The Bund is a famous waterfront promenade north of the old Walled City of Shanghai, facing the vast skyscrapers of Pudong, and must surely be among the city’s most romantic spots.


The Bund, Shanghai
The Bund, Shanghai

I had made my way under the Huangpu River enroute to Yuyuan Gardens, but first I wanted to explore this famous waterfront area. The Bund is seeping in history. Most of its age-old eclecticist buildings along the waterfront once housed banks and merchants from European and American settlements. As such, it was sometimes easy to imagine I was walking in an old Manhattan side street or in a Germanic city. Maybe this is why the authorities here have gone overboard with the numerous Chinese flags on top of this old buildings, as to remind you that you’re in Shanghai after all?



Although the height of the buildings is restricted on this side of the Huangpu here on The Bund, it is no secret that on the other side of the river there are a collection of amazing skyscrapers, topped by the awesome Shanghai Tower, which is now the largest building in China. On my visit last year, the Shanghai Tower was not yet complete, but nevertheless, the view was still spectacular as the Oriental Pearl Tower took pride of place while reflecting over the shimmering waters. River cruises are also a big thing here – as you would expect with the place literally crawling with tourists (including me)! I saw many small and mid-sized ferries plying their trade on the Huangpu, and even spotted a Chinese Customs building on the banks of the river, presumably for when international passengers disembark from their cruise ships from other countries in the region.



Although I didn’t get any photos, one thing I do most vividly recall about my brief visit to The Bund was a Chinese worker who was cutting the grass with shears! No lawnmowers here, they make too much noise! He was down on his knees working immaculately to trim the grass and level it all out equally! Mostly, though, you will enjoy being part of the atmosphere around here, and enjoy the views across the river of the Pudong skyline. There’s not much to do in the Bund other than immerse yourself in the atmosphere and history of the place, but I would recommend a visit to everyone enroute to somewhere else in the area, such as Yuyuan Gardens.


There are no Metro stations close to the Bund, although Metro Line 2 does cross underneath the area.
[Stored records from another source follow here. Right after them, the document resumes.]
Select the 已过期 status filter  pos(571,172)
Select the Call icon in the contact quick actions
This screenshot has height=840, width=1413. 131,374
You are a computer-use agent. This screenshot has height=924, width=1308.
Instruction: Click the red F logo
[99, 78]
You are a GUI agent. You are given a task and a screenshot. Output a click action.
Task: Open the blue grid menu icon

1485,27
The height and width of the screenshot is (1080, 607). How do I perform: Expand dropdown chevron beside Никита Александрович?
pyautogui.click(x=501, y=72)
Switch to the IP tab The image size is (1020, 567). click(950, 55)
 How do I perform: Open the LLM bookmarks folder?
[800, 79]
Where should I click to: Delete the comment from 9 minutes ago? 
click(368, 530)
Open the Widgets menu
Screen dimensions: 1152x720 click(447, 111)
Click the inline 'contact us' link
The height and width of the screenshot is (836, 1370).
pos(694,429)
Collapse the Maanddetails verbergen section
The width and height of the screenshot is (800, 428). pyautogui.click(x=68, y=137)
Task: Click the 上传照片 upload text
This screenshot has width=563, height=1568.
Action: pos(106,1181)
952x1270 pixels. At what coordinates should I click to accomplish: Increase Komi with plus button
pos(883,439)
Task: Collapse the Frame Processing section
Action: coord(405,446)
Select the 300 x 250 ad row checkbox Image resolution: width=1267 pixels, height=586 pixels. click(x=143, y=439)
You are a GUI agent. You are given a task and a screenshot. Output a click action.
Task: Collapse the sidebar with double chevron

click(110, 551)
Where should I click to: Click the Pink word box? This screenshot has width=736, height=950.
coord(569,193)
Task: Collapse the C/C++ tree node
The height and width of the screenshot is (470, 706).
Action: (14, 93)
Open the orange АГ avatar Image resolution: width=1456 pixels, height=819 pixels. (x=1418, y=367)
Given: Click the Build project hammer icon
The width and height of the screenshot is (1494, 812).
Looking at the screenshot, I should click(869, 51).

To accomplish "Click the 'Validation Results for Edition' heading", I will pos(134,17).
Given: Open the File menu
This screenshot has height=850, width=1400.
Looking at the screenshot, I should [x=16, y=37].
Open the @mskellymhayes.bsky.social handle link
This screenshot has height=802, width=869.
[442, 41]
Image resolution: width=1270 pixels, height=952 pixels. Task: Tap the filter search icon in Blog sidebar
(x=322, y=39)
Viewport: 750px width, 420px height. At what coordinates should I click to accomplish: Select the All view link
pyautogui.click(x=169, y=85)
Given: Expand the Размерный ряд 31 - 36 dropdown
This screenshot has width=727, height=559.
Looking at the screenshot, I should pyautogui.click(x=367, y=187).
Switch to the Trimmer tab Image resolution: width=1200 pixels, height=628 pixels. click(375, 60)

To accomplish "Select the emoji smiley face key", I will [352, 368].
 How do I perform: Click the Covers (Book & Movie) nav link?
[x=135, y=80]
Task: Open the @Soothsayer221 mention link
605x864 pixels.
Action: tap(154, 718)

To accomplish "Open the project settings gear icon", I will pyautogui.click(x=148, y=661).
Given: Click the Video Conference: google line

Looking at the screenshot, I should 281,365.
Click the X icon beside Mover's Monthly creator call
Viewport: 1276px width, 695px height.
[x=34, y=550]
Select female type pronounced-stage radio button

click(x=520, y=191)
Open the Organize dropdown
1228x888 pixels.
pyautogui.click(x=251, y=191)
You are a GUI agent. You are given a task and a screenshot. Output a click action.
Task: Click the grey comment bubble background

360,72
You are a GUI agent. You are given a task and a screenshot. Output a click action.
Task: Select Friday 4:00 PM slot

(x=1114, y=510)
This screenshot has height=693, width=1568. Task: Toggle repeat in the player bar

The closest station would be East Nanjing Road, perhaps a 10 minute walk away. I arrived at The Bund under the river on the slightly-tacky and more-than-a-little-weird sightseeing tunnel train from Lujiazui where my hotel was situated.

4 thoughts on “Strolling Through The Bund

    1. I find Shanghai, more so than Beijing, has lots of semi-European little enclaves (like the Bund and Xintiandi), which go a long way to showing the colonial side of the city, where foreigners used to rule the roost (bankers, merchants etc.). I really enjoyed my little stroll though here.